Differential immune regulation of activated T cells between cutaneous and mucosal leishmaniasis as a model for pathogenesis

SUMMARY Cutaneous (CL) and mucosal leishmaniasis (ML) are characterized by a predominant type 1 immune response (IFN‐γ and TNF‐α production) and strong inflammatory response in the lesions with few parasites. This exacerbated type 1 response is more evident in ML as compared to CL. Our main hypothesis is that a differential immune regulation of T cell activation leads to over reactive T cells in ML. In the present study, we investigated immunological factors that could explain the mechanisms behind it by comparing some immune regulatory mechanisms between ML and CL patients: frequency of cells expressing co‐stimulatory molecules, apoptotic markers, T cell activation markers; and ability of neutralizing antibodies to IL‐2, IL‐12 and IL‐15 do down‐regulate IFN‐γ production in leishmania antigen‐stimulated peripheral blood mononuclear cells (PBMC). Interestingly, in CL anti‐IL‐2 and anti‐IL‐15 significantly suppressed antigen‐specific IFN‐γ production, while in ML only anti‐IL‐2 suppressed IFN‐γ production.
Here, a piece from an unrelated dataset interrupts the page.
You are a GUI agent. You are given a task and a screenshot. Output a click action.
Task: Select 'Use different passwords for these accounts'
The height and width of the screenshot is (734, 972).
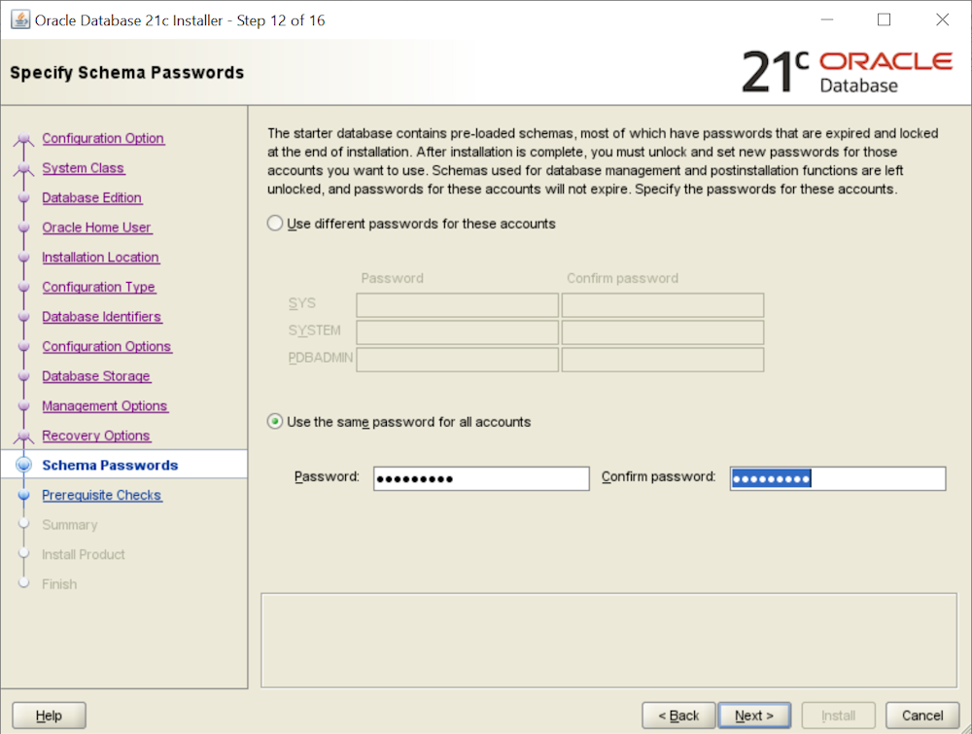[275, 224]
Finally, higher frequency of CD4+ T cells expressing CD28−, CD69+ and CD62Llowwere observed in ML as compared to CL. These data indicate that an exacerbated type 1 response in ML is differentially regulated and not appropriately down modulated, with increased frequencies of activated effectors T cells, maintaining the persistent inflammatory response and tissue damage observed in ML.